Doesn’t everyone just dream that their passions and hobby could become their full time gig? I’ve talked to countless people who are working to make their work less disparate from what they actually enjoy doing- but what happens when you attain that goal and you actually make your side hobbies your day job?
Yesterday I was out walking my pug Ralph, pondering why I was feeling so off. I now am a full time social media and brand consultant who also blogs on three sites. I cannot tell you how awesome this is- granted, I am not rolling in the dough just yet, but I really love what I do. I get to work from home, walk my dog in the afternoons and really focus on what matters to me.
I can finally say that after moving to Chicago nearly two years ago, I am finally finding my footing as a young professional. I am doing less of what I loathe and more of what I love- a win-win, right? Well what do you do when you’ve cut out the crap you hate and get to do your hobby full time?
When you get to do your hobby full time, sometimes it can feel like you don’t know how to spend your “free” time. Work isn’t really work, and play isn’t really play. Talk about first world problems.
A little backstory: When I started blogging full time in January 2011 I was working a really unfulfilling job and I had just had the painful epiphany that my chosen career path in academia (that involved a graduate program I found horribly unfulfilling) had the bottom fall out of it. Blogging became my #1 hobby- not only because I was broke and it was cheap, but because it was helping me grapple my problems and it was a delightful challenge. As I began pouring myself into it, it opened up my scope of vision to see a way out of the hopeless situation I’d created for myself.
By October of 2011 I’d attending two blogging conferences, made a whole bunch of new friends and built something sustainable enough that I could walk away from a job that was sucking the life out of me and focus on my online ventures while finishing up my graduate program. Very quickly my hobby shifted to my source of income and my all-consuming passion.

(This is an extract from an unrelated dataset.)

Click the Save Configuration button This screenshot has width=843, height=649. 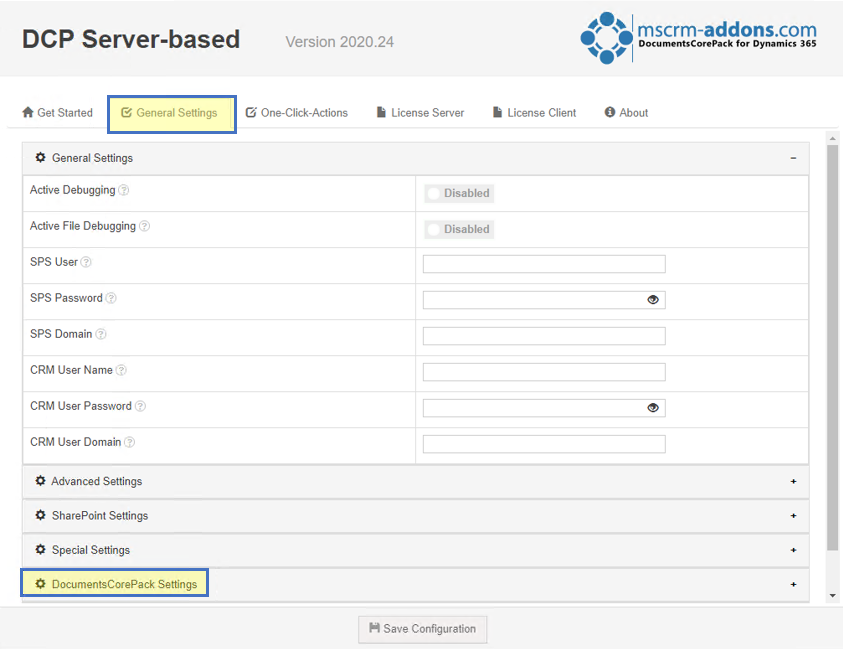click(x=423, y=629)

Don’t get me wrong, I love that blogging has now taken center stage in my life. It has been able to open so many doors- personally and professionally it’s been life changing, so why have I been feeling so weird?
It hit me yesterday that ever since my hobby turned into my actual full-time work, that I really haven’t taken the time to find other activities to decompress, process and relax with. Blogging used to be my escape from the 9-5 and my life was rather compartmentalized: at work I could think about blogging- to mull things over, to turn off that switch and to let ideas simmer on the backburner.
When I was blogging, I could use it as a way to process my work life, what I wanted to change about it, and to get ideas on what work really should be like. Suddenly the compartments were gone and both my work life and my hobby life were one- no wonder I felt weird.
Additionally, since there were no “on times” and “off times” for my work, it meant for me that taking time to go play, explore and tune out for a bit felt uncomfortable. No longer did a time-clock dictate when I filled different roles in my life so choices as to when I should have fun and clock out were very unclear.
It seems odd that turning a hobby into a profession would make one uncomfortable, but it has that effect. I’ve decided I need to have new hobbies that are separate from my now hobby-day-job but still can be used in complement.
When you become a solopreneur you have to reconstruct how you spend your time, how you compartmentalize your life (if you do), and strike a new balance between the dirty work and stoking the creative fires. Both on-time and off-time are necessary to prevent burn-out but expect that you’ll have to find new hobbies to replace the ones you now make your living from.
That being said, the best fix I can find is to force myself to step away from the computer and focus on new endeavors that will help me decompress but still complement my creative works online. I’m going to focus on crafting again (something that’s been sitting on the backburner) and challenging myself to get out and cultivate my love for photography.
You may find as you transition from one line of work to another, or if you’ve been able to monetize your passions that you are happier than you’ve ever been and totally fulfilled, but yet something still remains “off,” and you can’t quite pin it. It may simply be that your ideas of “work” and “play” have changed and you have to re-evaluate how you can appropriate them…appropriately. (Ha, great sentence there!)
Have you ever experienced this weird shift when you switch jobs or your hobby takes more of a center stage position in your life?